- Shoulder sleeve insignia of the Myanmar Army Special Operations Task Force
- Active: 1996–present
- Country: Myanmar
- Branch: Myanmar Army
- Type: Special forces
- Role: Special operations and counterterrorism
- Size: 1,100–1,200 personnel
- Part of: Office of the Commander-in-Chief (Army)
- Headquarters: Headquarters of the Special Operations Task Force, Naypyidaw, Myanmar
- Nickname: MASOTF
- Motto: လုံခြုံရေးစောင့်ရှောက်သူများ၏အိမ်မြေ။ ("Homeland of the guardians of security.")
- Colors: Olive green; Light green; Red;
- Anniversaries: 1996

Commanders
- Commander-in-Chief of Defence Services of Myanmar: Senior General Min Aung Hlaing
- Deputy Commander-in-Chief (Army): Vice-Senior General Soe Win
- Spokesperson of the Myanmar Army: Major General Zaw Min Tun
- Commander: Lieutenant General
- Deputy Commander: General

= Myanmar Army Special Operations Task Force =

Unit of the Myanmar Army

The Myanmar Army Special Operations Task Force (အကြမ်းဖက် နှိမ်နင်းရေး တပ်ဖွဲ့, ) is an elite special forces unit within the Myanmar Army, a branch of the Tatmadaw (Myanmar Armed Forces). Established in 1996, the unit specializes in conducting special operations, including counter-insurgency, reconnaissance, and direct action missions. It operates under the command structure of the Myanmar Army and is considered one of its premier formations.

== History ==
The Special Operations Task Force was formed in 1996 to enhance the Myanmar Army's capabilities in unconventional warfare and rapid response to internal security threats. Its creation aimed to address the need for specialized units capable of operating in diverse and challenging environments across the country.

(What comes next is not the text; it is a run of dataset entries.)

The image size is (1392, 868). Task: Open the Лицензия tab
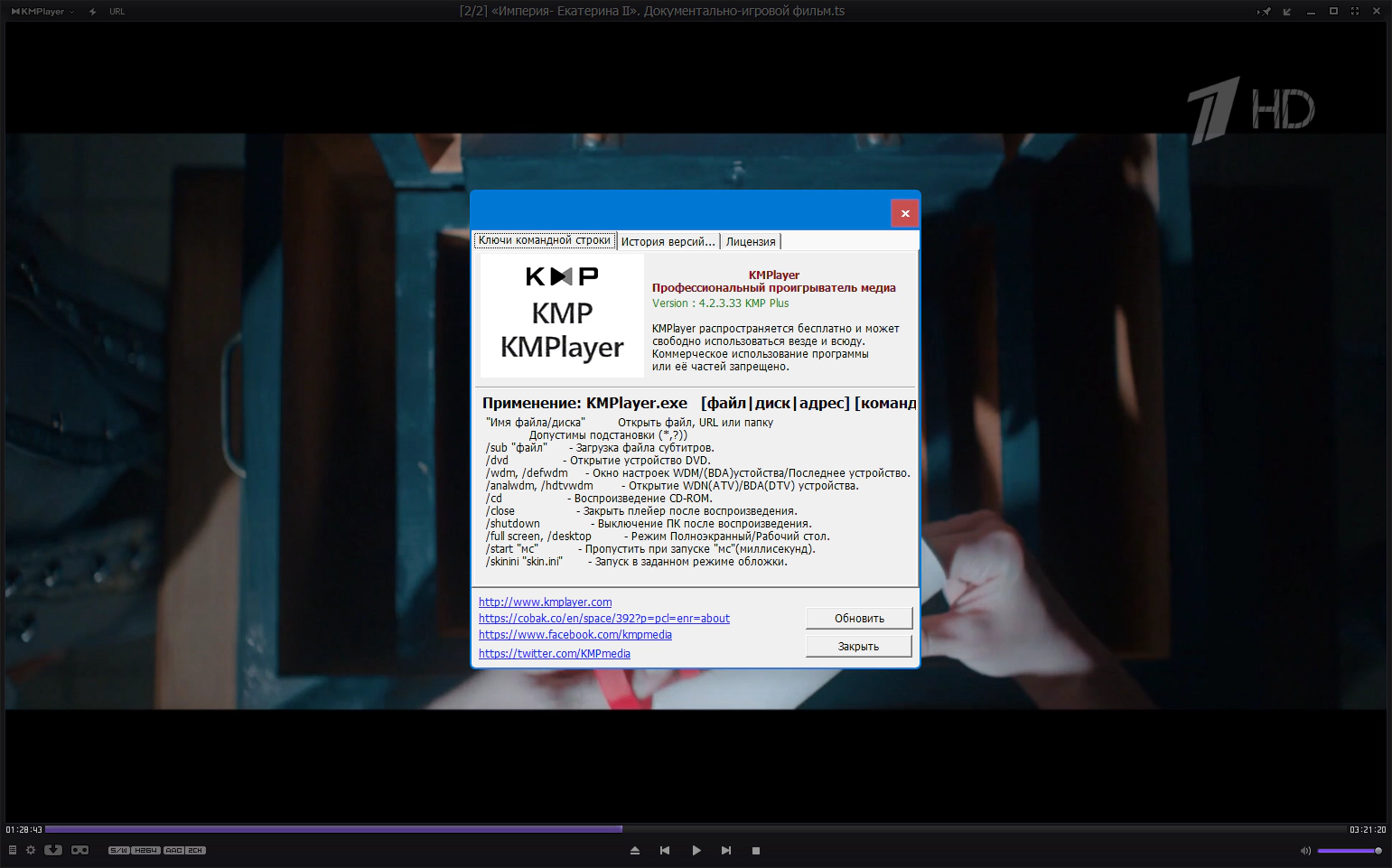pyautogui.click(x=751, y=241)
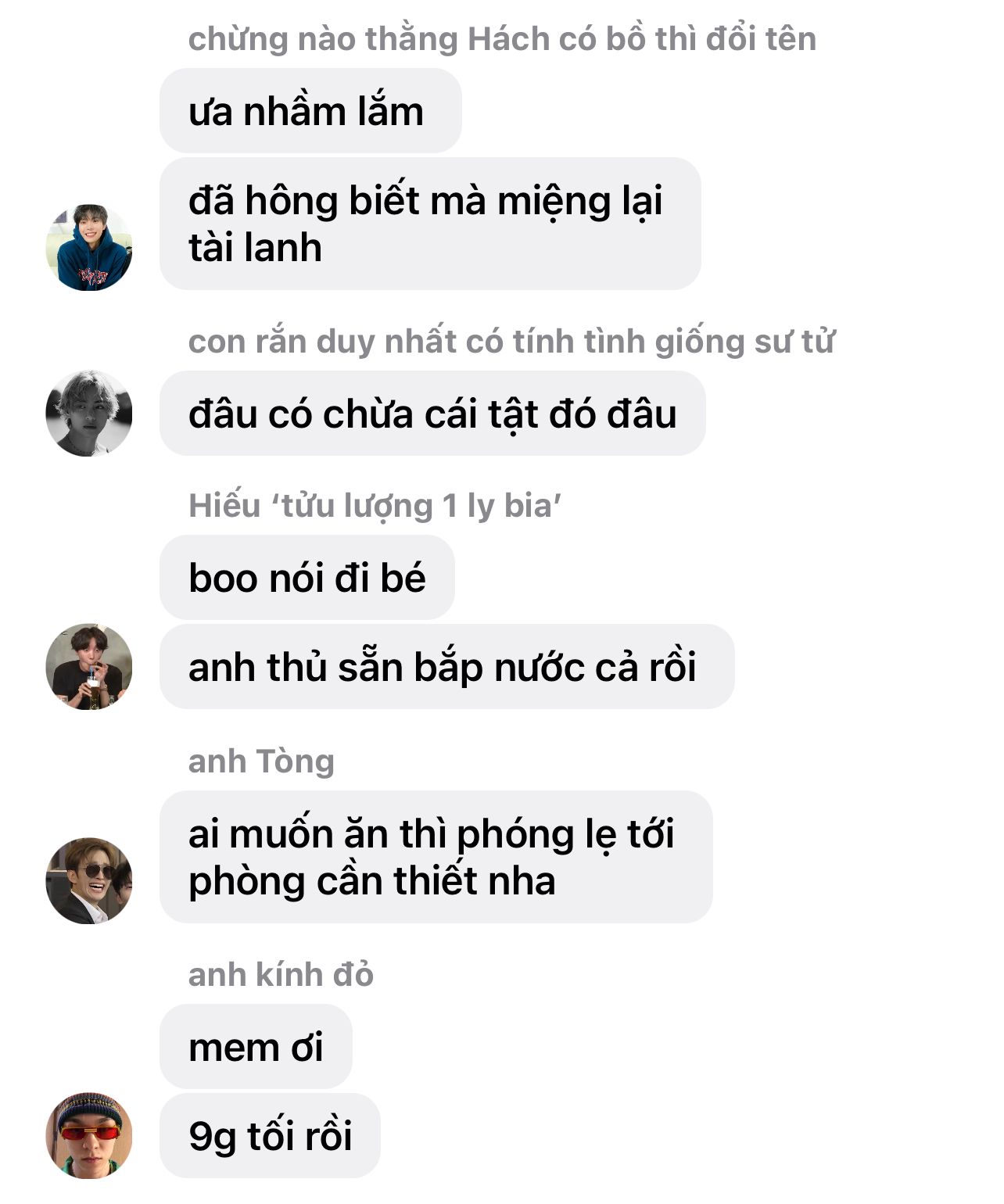The height and width of the screenshot is (1204, 1004).
Task: Tap sender name 'chừng nào thằng Hách có bồ'
Action: pyautogui.click(x=502, y=39)
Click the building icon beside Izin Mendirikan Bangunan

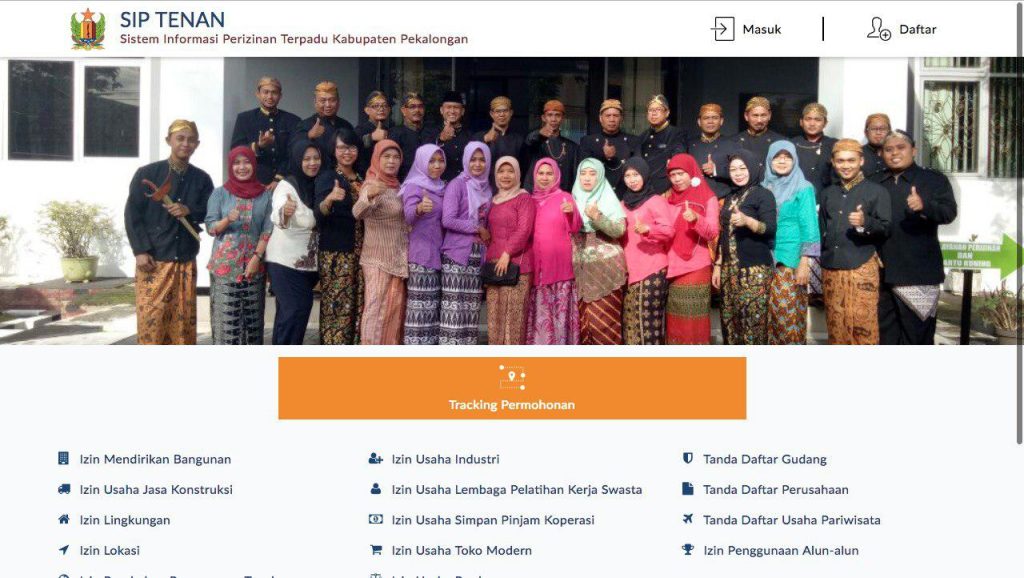[63, 458]
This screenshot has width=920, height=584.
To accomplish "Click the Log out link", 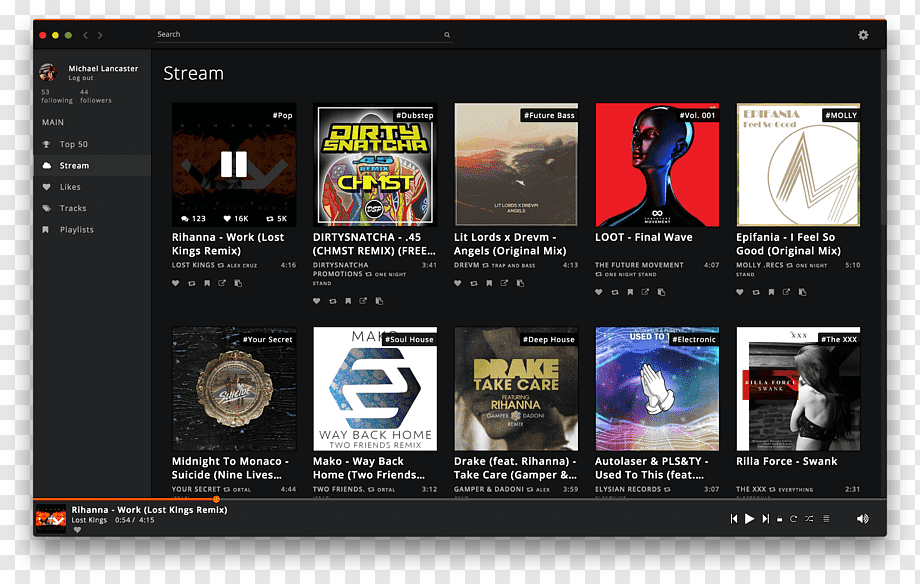I will coord(80,78).
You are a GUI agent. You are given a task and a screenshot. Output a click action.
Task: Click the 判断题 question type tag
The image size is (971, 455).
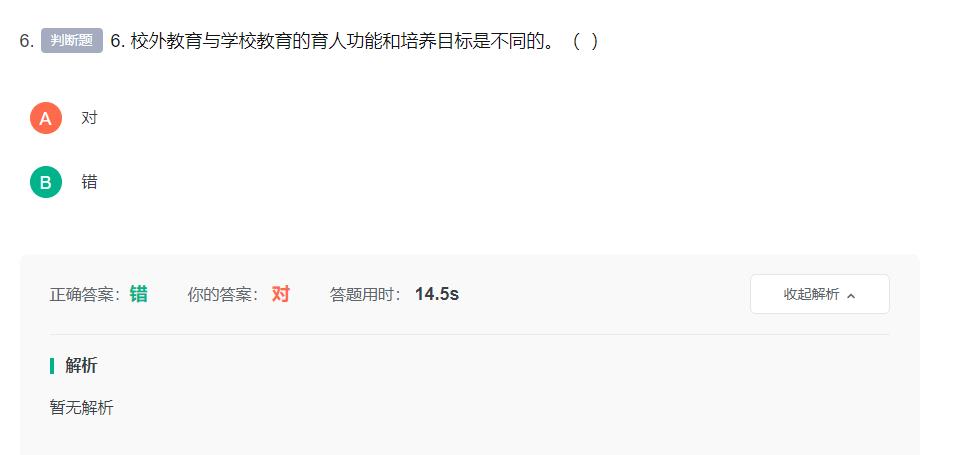[72, 41]
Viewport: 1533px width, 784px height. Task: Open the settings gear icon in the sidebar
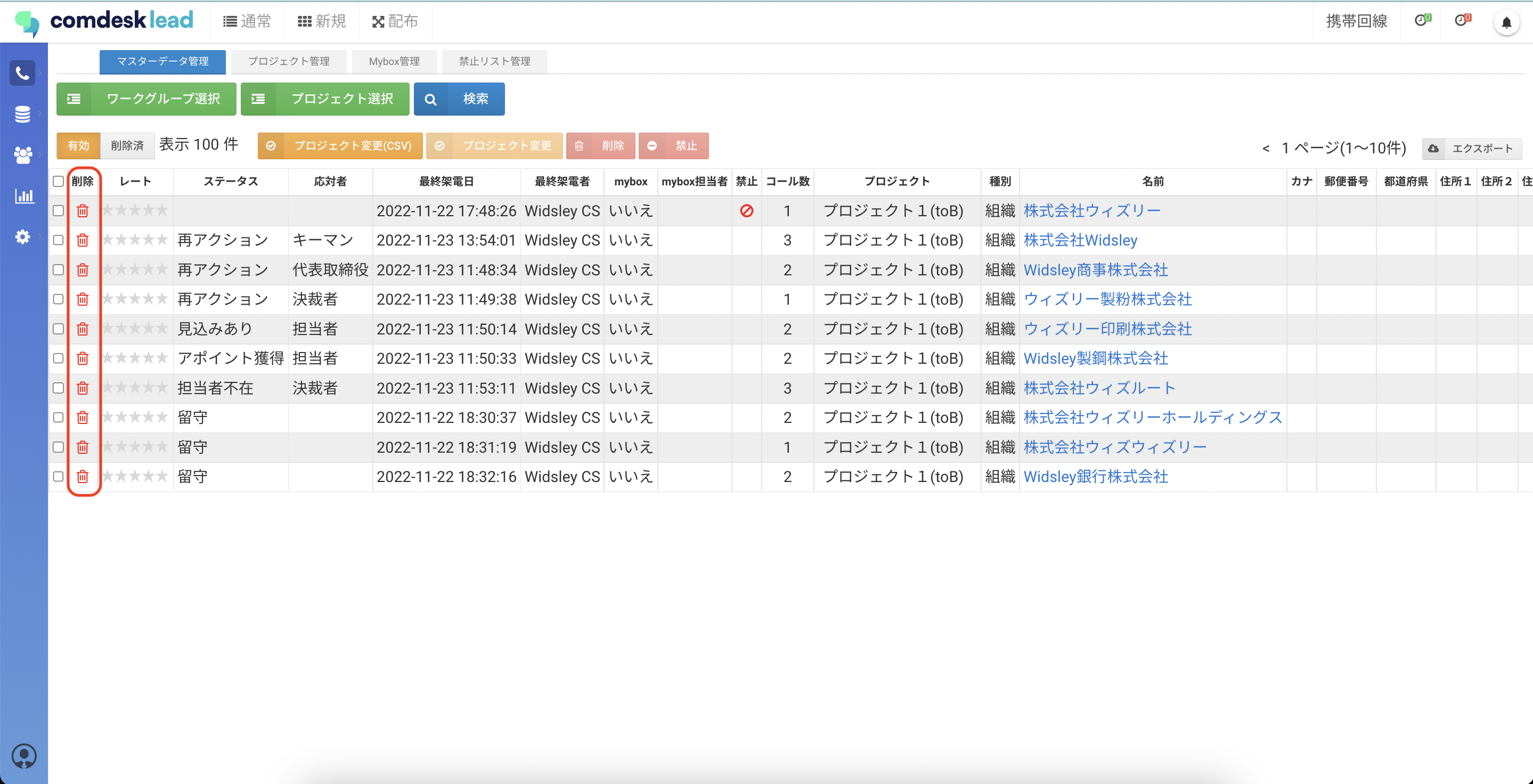(x=22, y=237)
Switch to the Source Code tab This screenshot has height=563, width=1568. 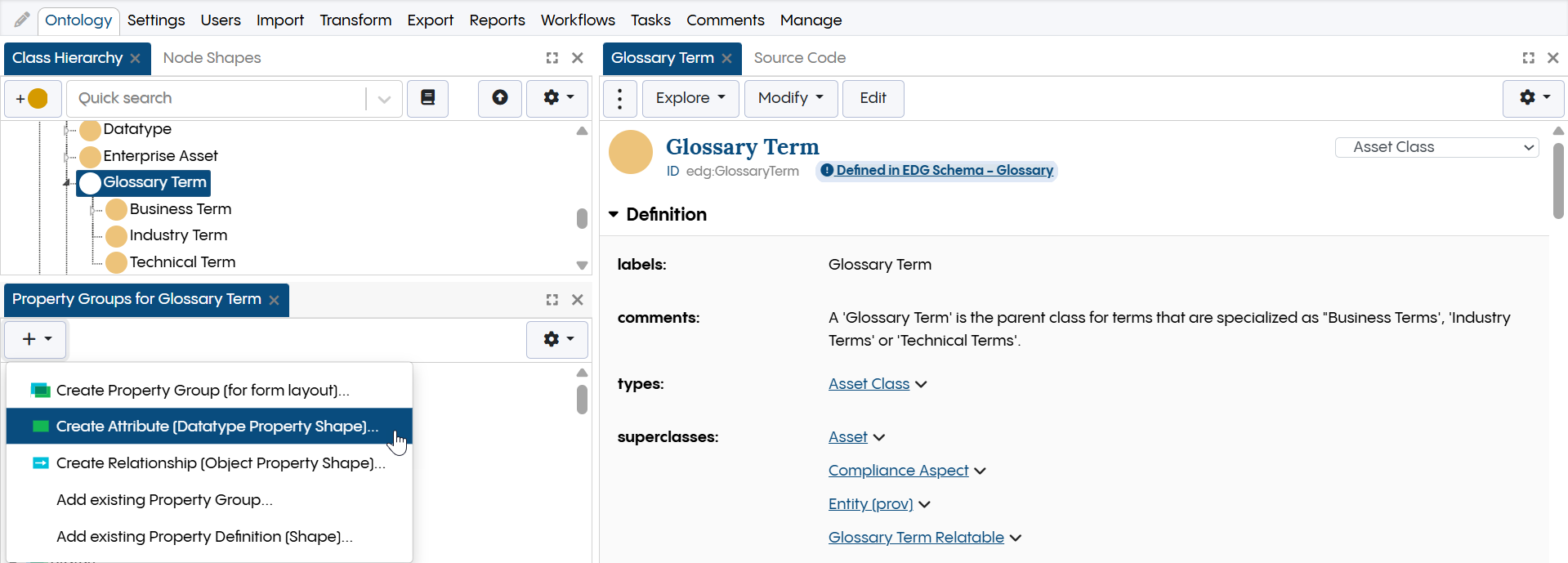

== Structure and organization ==
While specific details about the unit's internal structure are not publicly disclosed, the Special Operations Task Force is known to be part of the Myanmar Army's broader special operations framework. It operates alongside other specialized units and falls under the purview of the army's high command.

== Operations ==
Due to the secretive nature of special forces operations, comprehensive information about the missions and engagements of the Special Operations Task Force is limited. However, it is understood that the unit has been involved in various operations aimed at countering insurgencies and maintaining internal security within Myanmar.

== Insignia ==
The unit's insignia features a distinctive shoulder sleeve emblem, symbolizing its elite status within the Myanmar Army. The design elements of the insignia reflect the unit's specialized role and operational focus.